When he arrived in New York (a year before ‘the walk’) to take his first real look at the Towers, he thought: my dream, it’s impossible. His next thought: somehow I must do it. And do it he did. Two hundred feet across a wire, a quarter mile in the air, no safety net or harness, forty-five minutes of back and forth ballet. Up until then, most New Yorkers weren’t too thrilled with the double giant in their midst. Critics called the buildings ugly and impersonal. Then along came a Frenchman who put a human face on the towers. His strange high-wire dance was a thing of beauty. New Yorkers fell in love with the buildings, and years later as a young working girl, I was one of them.

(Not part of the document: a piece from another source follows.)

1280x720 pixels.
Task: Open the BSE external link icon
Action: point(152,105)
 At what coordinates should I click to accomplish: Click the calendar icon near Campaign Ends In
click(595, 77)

My sons are both in their twenties now, but they never knew the Twin Towers, apart from watching them come tumbling down. Over and over for months on the TVs playing non-stop everywhere they went. And what of all the school children born after 9/11? What’s their visual when someone mentions the Twin Towers? The film The Walk is a chance to see the North and South Towers as the Rock Stars they were, before 9/11 happened. Cinematic wizardry and a director revered for his special effects (Back to the Future, Polar Express, Contact) recreate them for us. As for suspense, think Mission Impossible. Up on the wire with the actor portraying Philippe, it’s that kind of scary. You’ll be begging him to get down long before he does.

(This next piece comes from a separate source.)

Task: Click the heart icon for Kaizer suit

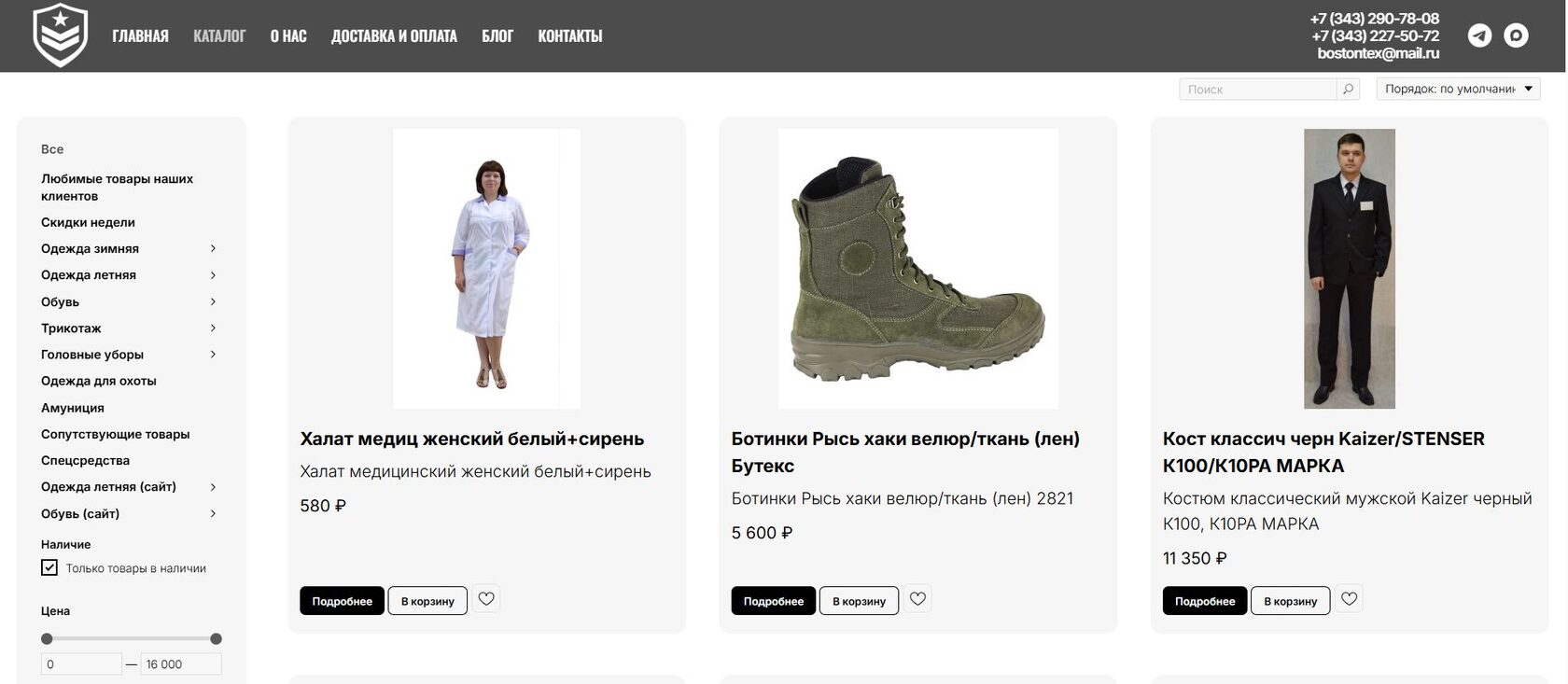Action: click(1349, 599)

The Artistic Crime of the Century. That’s what it was called, back in the day. Call me crazy, but I like it as a message for kids. Dare to dream. Dream Big. Surround yourself with a small group of people who support and believe in you. Never Give Up. And, most importantly, if you need to break any laws, don’t do it to be wicked or mean or hurt people.
Two giant Towers. One small Frenchman. Think about it. And if you haven’t seen the movie yet, please run–don’t skip–to see The Walk on the Big Screen. Take your kids or your neighbors, and tell your friends and family. Do it as an American, but pay your respects to the French.